As I discussed earlier, scientific disagreement can be frustrating, and I think I very well understand the frustration that both Pearl and Rubin feel on this, in their own ways. I continue to believe that all the analytical tools we have–Rubin's framework, Pearl's framework, the normal distribution, the logistic distribution, and, yes, even Bayesian inference–are incomplete. They all have holes. Just to quickly list them:

– When you consider multiple treatment factors, Rubin's framework leads to a proliferation of potential outcomes that has always left me confused. In addition, Rubin (in chapter 7 of Bayesian Data Analysis) recommends controlling for all variables that can affect treatment assignment. This is part of the more general recommendation to include all variables in a model, something that we realistically cannot generally do.

– Pearl's framework seems to me to assume that each note in the network corresponds, via the do operator, to a particular treatment or manipulation. Realistically there can be many ways of altering a variable; including this in the model can lead to proliferation of nodes and no sense of how to proceed to estimate a causal model.

– The normal, logistic, etc., distributions can be useful but basically never fit real data. We always have the question of when to make our models more complicated and realistic.

– Bayesian inference–realistically, almost all useful statistical inference–depends on models. We are getting better at checking these models, but the theory can never be even close to airtight except in very simple examples.

What I can contribute

I've done some work on causal inference (notably, my 1990 article with King on incumbency advantage, and also my book chapter from 2004 on treatment effects in before-after data), but considering the other participants in this discussion, causality is clearly not my area of expertise. Most of my work is on statistical modeling, graphics, and model checking.
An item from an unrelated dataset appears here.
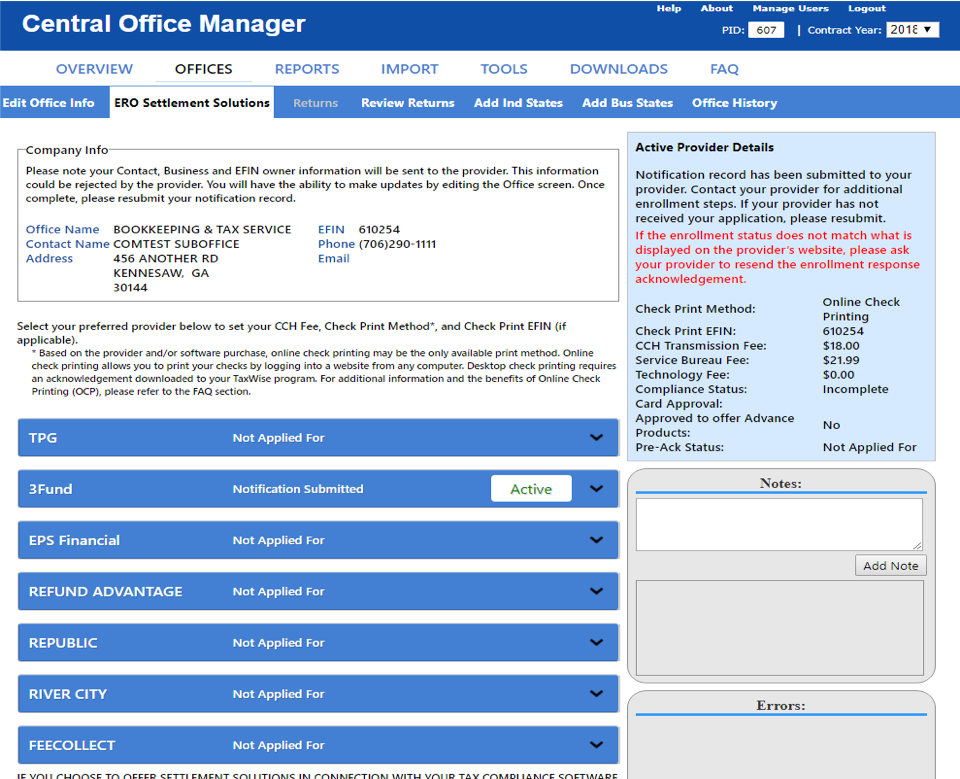Expand the REPUBLIC provider chevron
This screenshot has height=779, width=960.
[x=596, y=642]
But . . . statistical modeling can contribute to causal inference. In an observational study with lots of background variables to control for, there is a lot of freedom in putting together a statistical model–different possible interactions, link functions, and all the rest. Further complexities arise in modeling missing data and latent factors. Better modeling, and model checking, can lead to better causal inference. This is true in Rubin's framework as well as in Pearl's: the structure may be there, but the model still needs to be built and tested. And, as we become more confident (without being overconfident) in our models, we can make them more complex and realistic.